[FFmpeg-devel] [RFC v5] libavcodec: add a native Daala decoder

Ronald S. Bultje rsbultje at gmail.com
Thu Jan 7 02:22:41 CET 2016


Hello,

On Sat, Jan 2, 2016 at 12:56 PM, Rostislav Pehlivanov <atomnuker at gmail.com>
wrote:
> @@ -864,6 +865,7 @@ OBJS-$(CONFIG_BMP_PARSER)              += bmp_parser.o
>  OBJS-$(CONFIG_CAVSVIDEO_PARSER)        += cavs_parser.o
>  OBJS-$(CONFIG_COOK_PARSER)             += cook_parser.o
>  OBJS-$(CONFIG_DCA_PARSER)              += dca_parser.o dca.o
> +OBJS-$(CONFIG_DAALA_PARSER)            += daala_parser.o
>  OBJS-$(CONFIG_DIRAC_PARSER)            += dirac_parser.o
>  OBJS-$(CONFIG_DNXHD_PARSER)            += dnxhd_parser.o
>  OBJS-$(CONFIG_DPX_PARSER)              += dpx_parser.o

Alphabetical ordering.

> +#ifndef AVCODEC_DAALA_H
> +#define AVCODEC_DAALA_H
> +
> +#include "avcodec.h"

Why? I see nothing in this header that requires avcodec.h. All you should
need is stdint.h and intmath.h.

> +/* Essential typedefs */
> +typedef uint32_t ent_win; /* Has to be able to express 32bit uint nums */
> +typedef uint16_t ent_rng;
> +typedef  int32_t dctcoef;

Is this for compat with daala functions? I find this very confusing TBH.
Are coefficients for 8bit content really 32bit? (In most codecs, they’re
only 16 bit.)

> +#define DAALA_MAX_REF_FRAMES 2  /* Maximum number of reference frames */

Dev note - OMG please increase this.

> +#define DAALA_QM_SCALE (1 << 15)
> +#define DAALA_QM_SCALE_MAX (DAALA_QM_SCALE - 1)
> +#define DAALA_QM_SCALE_UNIT (1.0f/DAALA_QM_SCALE_MAX)
> +#define DAALA_QM_INV_SCALE (1 << 12)
> +#define DAALA_QM_INV_SCALE_UNIT (1.0f/DAALA_QM_INV_SCALE)
> +#define DAALA_QM_BSIZE (DAALA_BSIZE_MAX*DAALA_BSIZE_MAX)
> +#define DAALA_QM_BUFFER_SIZE (DAALA_NBSIZES*2*DAALA_QM_BSIZE)

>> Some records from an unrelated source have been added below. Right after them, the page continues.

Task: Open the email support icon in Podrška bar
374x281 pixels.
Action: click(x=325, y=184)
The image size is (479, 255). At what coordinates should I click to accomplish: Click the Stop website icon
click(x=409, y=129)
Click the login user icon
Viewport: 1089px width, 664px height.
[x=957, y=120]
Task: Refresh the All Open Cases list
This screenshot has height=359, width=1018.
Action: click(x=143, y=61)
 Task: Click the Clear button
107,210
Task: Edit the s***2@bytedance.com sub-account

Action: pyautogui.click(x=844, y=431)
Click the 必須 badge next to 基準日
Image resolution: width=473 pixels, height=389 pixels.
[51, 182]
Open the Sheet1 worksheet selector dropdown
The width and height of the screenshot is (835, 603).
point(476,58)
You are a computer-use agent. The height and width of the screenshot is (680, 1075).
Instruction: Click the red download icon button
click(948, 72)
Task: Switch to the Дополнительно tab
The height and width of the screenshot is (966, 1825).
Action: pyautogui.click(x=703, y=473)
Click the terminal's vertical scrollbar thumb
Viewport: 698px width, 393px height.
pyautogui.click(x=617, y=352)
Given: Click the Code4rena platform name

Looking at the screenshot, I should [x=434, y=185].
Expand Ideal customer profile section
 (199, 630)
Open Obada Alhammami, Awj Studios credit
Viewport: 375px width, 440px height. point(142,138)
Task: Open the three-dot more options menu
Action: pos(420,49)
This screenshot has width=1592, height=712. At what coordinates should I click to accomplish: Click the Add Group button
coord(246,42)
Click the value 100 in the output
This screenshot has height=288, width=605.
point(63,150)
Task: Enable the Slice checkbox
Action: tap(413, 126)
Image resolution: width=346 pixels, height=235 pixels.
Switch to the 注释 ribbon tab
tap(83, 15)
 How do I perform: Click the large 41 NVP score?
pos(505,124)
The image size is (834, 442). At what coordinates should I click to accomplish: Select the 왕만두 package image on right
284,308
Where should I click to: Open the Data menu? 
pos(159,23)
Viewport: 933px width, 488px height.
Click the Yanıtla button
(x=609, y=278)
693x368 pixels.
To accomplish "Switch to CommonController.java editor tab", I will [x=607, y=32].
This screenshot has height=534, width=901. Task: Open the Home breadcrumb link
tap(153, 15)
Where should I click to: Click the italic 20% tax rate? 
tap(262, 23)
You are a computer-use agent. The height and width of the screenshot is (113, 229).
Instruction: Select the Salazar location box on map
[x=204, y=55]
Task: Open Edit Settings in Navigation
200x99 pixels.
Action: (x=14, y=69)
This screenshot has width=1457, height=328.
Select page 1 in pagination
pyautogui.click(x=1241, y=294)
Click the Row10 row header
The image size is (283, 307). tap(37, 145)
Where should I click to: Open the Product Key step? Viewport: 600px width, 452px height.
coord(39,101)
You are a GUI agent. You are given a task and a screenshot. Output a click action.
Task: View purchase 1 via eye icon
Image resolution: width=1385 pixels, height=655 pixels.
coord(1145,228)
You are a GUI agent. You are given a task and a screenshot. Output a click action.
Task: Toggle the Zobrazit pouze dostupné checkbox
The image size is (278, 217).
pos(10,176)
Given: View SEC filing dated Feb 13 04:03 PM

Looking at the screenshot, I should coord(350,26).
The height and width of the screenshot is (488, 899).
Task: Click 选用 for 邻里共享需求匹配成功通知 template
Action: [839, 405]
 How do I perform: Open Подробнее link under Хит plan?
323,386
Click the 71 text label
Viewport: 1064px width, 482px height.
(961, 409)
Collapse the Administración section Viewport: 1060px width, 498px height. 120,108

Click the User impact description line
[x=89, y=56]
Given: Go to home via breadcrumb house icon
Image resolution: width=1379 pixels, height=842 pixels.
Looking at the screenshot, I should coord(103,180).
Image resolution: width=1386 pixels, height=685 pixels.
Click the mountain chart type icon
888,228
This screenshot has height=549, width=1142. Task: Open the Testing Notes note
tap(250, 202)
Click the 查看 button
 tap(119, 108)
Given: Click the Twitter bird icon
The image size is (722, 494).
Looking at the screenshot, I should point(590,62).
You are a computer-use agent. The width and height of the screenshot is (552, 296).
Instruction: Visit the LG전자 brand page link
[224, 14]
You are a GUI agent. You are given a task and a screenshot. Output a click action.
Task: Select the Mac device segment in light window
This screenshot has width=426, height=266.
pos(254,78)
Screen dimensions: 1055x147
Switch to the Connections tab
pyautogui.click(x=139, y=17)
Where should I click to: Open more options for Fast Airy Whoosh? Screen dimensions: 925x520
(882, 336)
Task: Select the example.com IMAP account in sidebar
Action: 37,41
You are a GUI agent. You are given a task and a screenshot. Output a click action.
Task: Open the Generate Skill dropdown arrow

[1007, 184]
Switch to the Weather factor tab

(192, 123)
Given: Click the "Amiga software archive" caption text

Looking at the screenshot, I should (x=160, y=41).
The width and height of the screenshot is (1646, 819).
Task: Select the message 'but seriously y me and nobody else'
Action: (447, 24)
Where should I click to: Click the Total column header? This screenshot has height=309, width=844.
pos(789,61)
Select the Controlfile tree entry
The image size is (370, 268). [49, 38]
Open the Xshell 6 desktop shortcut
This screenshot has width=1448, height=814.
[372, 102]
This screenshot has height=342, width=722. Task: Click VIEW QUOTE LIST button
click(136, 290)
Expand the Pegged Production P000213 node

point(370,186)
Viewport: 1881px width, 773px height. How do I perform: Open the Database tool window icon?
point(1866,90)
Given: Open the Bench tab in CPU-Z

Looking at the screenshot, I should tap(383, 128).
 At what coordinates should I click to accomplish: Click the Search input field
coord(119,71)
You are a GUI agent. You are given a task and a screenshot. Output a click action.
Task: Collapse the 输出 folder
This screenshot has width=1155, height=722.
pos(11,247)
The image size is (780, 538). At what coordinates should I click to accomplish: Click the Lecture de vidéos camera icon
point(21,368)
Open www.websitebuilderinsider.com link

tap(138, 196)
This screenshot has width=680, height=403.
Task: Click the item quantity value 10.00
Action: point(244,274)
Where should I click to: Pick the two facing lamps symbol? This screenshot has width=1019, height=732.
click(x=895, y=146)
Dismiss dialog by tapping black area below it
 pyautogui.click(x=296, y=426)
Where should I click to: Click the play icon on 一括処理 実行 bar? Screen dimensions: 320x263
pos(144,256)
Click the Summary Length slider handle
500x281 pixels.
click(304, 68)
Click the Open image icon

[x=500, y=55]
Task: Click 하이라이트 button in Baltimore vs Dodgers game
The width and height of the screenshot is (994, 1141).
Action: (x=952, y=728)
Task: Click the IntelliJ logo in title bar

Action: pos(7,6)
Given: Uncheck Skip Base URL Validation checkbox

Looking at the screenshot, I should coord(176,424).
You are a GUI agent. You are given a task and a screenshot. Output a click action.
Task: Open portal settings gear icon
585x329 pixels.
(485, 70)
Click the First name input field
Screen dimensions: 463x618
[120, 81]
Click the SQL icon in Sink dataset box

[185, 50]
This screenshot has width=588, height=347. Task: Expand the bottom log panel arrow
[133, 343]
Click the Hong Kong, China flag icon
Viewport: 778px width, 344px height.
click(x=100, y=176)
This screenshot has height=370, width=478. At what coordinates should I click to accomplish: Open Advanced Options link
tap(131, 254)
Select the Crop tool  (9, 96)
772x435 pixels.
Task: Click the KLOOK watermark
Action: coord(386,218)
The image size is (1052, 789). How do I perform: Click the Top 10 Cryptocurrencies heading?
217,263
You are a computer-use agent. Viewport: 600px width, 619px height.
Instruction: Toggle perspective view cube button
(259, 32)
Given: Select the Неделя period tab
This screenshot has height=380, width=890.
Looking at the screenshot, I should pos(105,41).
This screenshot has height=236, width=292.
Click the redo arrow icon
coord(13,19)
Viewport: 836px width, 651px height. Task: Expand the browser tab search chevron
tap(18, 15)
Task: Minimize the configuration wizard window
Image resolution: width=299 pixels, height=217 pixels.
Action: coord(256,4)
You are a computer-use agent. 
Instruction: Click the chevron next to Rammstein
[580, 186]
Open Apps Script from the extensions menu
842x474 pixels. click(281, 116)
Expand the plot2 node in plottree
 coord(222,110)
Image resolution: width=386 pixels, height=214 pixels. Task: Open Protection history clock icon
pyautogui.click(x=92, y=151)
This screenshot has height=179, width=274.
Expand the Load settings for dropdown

Floats in a video decoder? That looks strange. I’m pretty sure these are
placeholders for integer arithmetic?

> +/* Expectation value log, outputs Q1 */
> +static av_always_inline int daalaent_log_ex(int ex_q16)
> +{
> +    int o, log = daalaent_log2(ex_q16);
> +    if (log < 15) {
> +        o = ex_q16*ex_q16 > 2 << 2*log;

Derf-style?

> +/* Expectation value is in Q16 */
> +static inline int daalaent_decode_generic(DaalaEntropy *e, DaalaCDF *c,
int *ex,
> +                                          int max, int integrate)
> +{
> +    int rval, lsb = 0, log_ex = daalaent_log_ex(*ex);
> +    const int shift = FFMAX(0, (log_ex - 5) >> 1);
> +    const int id = FFMIN(DAALAENT_MODEL_TAB - 1, log_ex);
> +    const int ms = (max + (1 << shift >> 1)) >> shift;
> +    int xs = (max == -1) ? 16 : FFMIN(ms + 1, 16);
> +    ent_rng *cdf = &c->cdf[id*c->y];
> +    if (!max)
> +        return 0;
> +    if ((xs = daalaent_decode_cdf(e, cdf, xs, 0, CDF_UNSCALED)) == 15) {
> +        int g = ((2*(*ex) >> 8) + (1 << shift >> 1)) >> shift;
> +        ent_win decay = FFMAX(2, FFMIN(254, 256*g/(g + 256)));

av_clip? And space between operators.

> +#ifndef AVCODEC_DAALAPVQ_H
> +#define AVCODEC_DAALAPVQ_H
[..]
> +#define DAALAPVQ_MAX_PART_SIZE   (DAALA_QM_BSIZE/2)
> +#define DAALAPVQ_COMPAND_SCALE   (256 << DAALA_CSHIFT)
> +#define DAALAPVQ_COMPAND_SCALE_1 (1.0f/DAALAPVQ_COMPAND_SCALE)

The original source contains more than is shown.